Bill Maher wrote a dead-on-target piece about Johnny Carson noting — and it's hard to believe it's been this long — the 20th anniversary of Johnny's retirement.

He is quite right about Carson being ruthless; about how Johnny wouldn't hesitate to cut off a guest he thought had worn out his or her worth to the show. I've made that point here before. Over at the official Carson website, they used to have an online database of guests who'd been on the show and the dates. You could look up any of a long list of guests Johnny once had on often — Tony Randall, Charles Nelson Reilly, Jaye P. Morgan, Charles Grodin, Robert Blake, Orson Bean and many others — and you'd see the person appear every three or four weeks for months and months —

— and then suddenly, nothing. Johnny would just decide the guest was out of funny stories or the guest had gotten too familiar or something…and they'd be gone. No sentiment.

I also agree with Maher that Johnny wouldn't fare so well in today's competitive marketplace. I love Carson and think there'll never be anyone like him. But I still think he left when he did because he knew that his act was running out of steam and that if he didn't go out soon, he wouldn't go out on top.

Shirt Tales

I keep seeing people wearing this shirt. It's a plain black t-shirt but they've printed a little fake name badge on the pocket area. And on the name badge, it says: "Hello. My name is Inigo Montoya. You killed my father. Prepare to die."

Every time I see one, I laugh. But I also have three thoughts…

  1. That, of course, is a famous line from the book and movie, The Princess Bride, both written by William Goldman. Do we think the company putting these out made any sort of deal to compensate Mr. Goldman for the use of his words?
  2. What the hell do people think who see this shirt but aren't familiar with The Princess Bride? And finally…
  3. Wouldn't it be cheaper and funnier just to make your own version of this shirt? You probably have a black Sharpie around. You can buy a package of those labels for two bucks in the CVS Pharmacy near me and, I would imagine, other places. Then you can stick the label on whatever you want to wear. It would be a lot funnier on the kind of clothing you'd likely wear to the kind of event where people walk around with name badges. That usually doesn't mean a black t-shirt.

That's all I'm thinking…and note that I'm concerned that Mr. Goldman is not being paid but at the same time, I'm suggesting a way to further exploit him without paying him.

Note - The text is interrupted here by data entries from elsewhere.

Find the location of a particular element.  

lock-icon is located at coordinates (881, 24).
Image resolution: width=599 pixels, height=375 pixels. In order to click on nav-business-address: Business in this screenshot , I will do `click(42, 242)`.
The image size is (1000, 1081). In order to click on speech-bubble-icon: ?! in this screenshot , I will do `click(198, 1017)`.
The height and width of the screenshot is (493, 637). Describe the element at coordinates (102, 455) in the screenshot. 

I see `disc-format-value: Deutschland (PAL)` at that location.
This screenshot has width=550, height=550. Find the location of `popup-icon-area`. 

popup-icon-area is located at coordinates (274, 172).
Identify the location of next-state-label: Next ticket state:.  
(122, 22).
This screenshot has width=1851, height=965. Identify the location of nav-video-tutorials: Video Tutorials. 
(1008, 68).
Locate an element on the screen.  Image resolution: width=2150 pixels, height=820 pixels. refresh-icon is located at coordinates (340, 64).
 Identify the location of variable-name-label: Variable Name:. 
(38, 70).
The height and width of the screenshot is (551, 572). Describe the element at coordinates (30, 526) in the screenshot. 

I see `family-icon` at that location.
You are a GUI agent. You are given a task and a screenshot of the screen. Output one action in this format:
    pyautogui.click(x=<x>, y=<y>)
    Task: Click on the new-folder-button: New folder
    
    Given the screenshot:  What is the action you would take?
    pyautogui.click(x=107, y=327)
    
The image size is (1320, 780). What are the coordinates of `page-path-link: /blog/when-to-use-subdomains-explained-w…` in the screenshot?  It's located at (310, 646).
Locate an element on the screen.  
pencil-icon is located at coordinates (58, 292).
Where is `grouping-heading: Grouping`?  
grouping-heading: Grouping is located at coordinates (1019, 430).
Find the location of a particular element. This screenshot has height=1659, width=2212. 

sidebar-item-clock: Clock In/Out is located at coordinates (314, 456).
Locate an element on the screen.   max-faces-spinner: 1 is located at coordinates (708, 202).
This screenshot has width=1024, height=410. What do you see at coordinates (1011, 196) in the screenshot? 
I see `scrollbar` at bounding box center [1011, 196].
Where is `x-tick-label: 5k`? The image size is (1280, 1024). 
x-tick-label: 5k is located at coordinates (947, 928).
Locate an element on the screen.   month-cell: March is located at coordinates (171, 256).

So maybe if you do walk around with one of those stickers on, you could buy one or two of his books to put some coins in his pocket. You'd probably enjoy them as most of them are very good.

Facts Matter Not

George W. Bush grew the size of government and Barack Obama is shrinking it. But the people who want to see government shrink are all going to vote against Obama because, you know, he's a Democrat and they just know Democrats love bigger government.